Being aware of all of these factors in advance, Don Richards of FogHorn Creative and Lighting Designer Norm Schwab contacted Prelite.  The show consisted of 75 Syncrolite 7k’s, a 1.7 mile long bridge, a slow-moving barge, a 9’ mirror ball, and about 25 square miles of landscape.  After running some tests on different software suites, it was determined that WYSIWYG would be the best option for this endeavor, given the requirements.


There was very little room for error as the team had one night of darkness prior to the show to focus, test and tweak any of the cueing.  The model was built using mainly objects and terrain downloaded from Google Earth and Sketchup’s 3D Warehouse.  Both sources provided a good starting point file-wise for the WYSIWYG visualizer file.  Not only was the bridge, Alcatraz, and the Marin Headlands part of the file, but other local attractions such as Coit Tower, Chrissy Field, and The San Francisco Yacht Club served as good camera (POV) locations during the previz session.


Syncrolite sent one of the fixtures to Prelite so orientation and functionality could be verified over the 5 day previz period.  During that period, Norm and Mark Gilmour (Assistant LD) worked with Eric Docktor (GrandMA programmer) to create the lighting focuses and looks and to sequence the cueing with the soundtrack that would be played on a local FM radio station.  Don Richards was very involved, keeping the music updated and offering fresh creative vision.  By the time they left at the end of the week, they had a completed cue sequence with SMPT time code matching the length of entire soundtrack.

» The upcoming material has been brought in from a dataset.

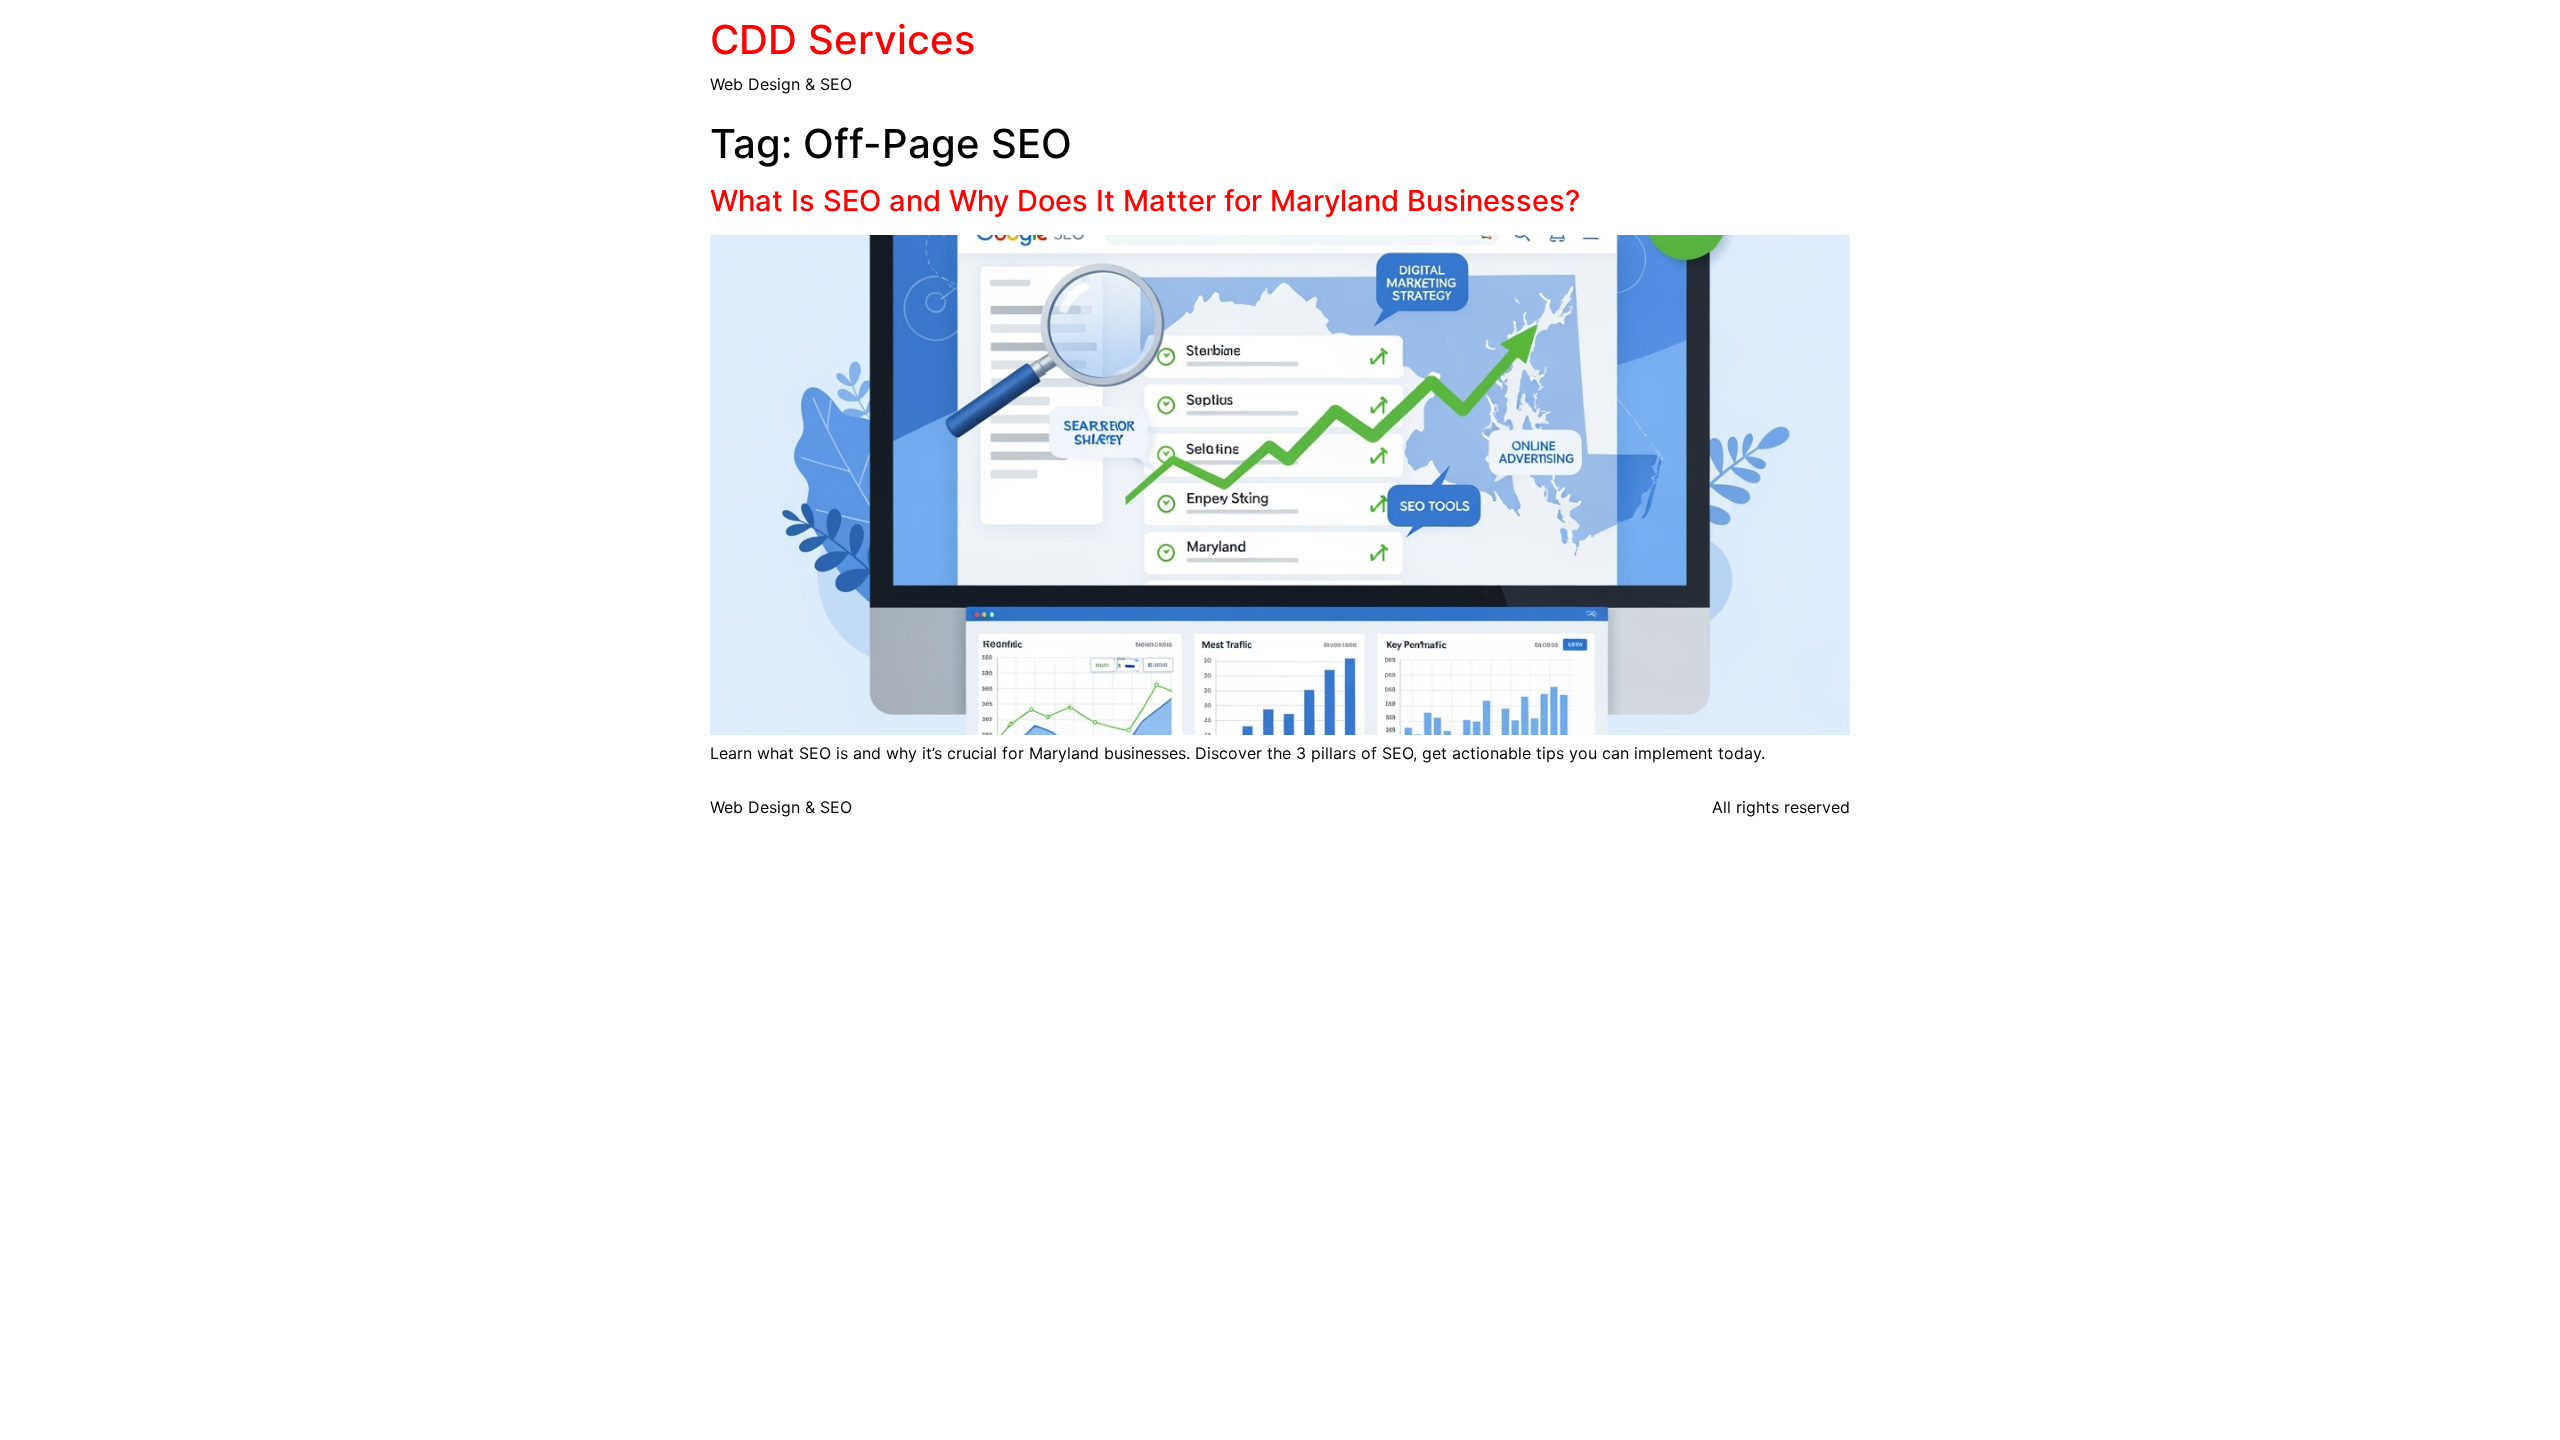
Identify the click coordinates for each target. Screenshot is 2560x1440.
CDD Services (842, 39)
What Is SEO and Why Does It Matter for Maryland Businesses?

Once on site, after a systems check and focus update on the bridge, it was time to test the cueing.  There were two rehearsals, neither of which had pyro, of course.  The show lasted for approximately 18 minutes, so unless you were outside watching the lights dance during the 36 minutes of the rehearsal time, the things they did, coupled with the enormous fireworks display was a surprise the night of the show.  Maintaining the secrecy of the event to this degree had been more difficult, and impossible depending on how far into the past you want to compare.


And when it all came together, lights, sound, and pyro, it was truly something that no one had ever before seen.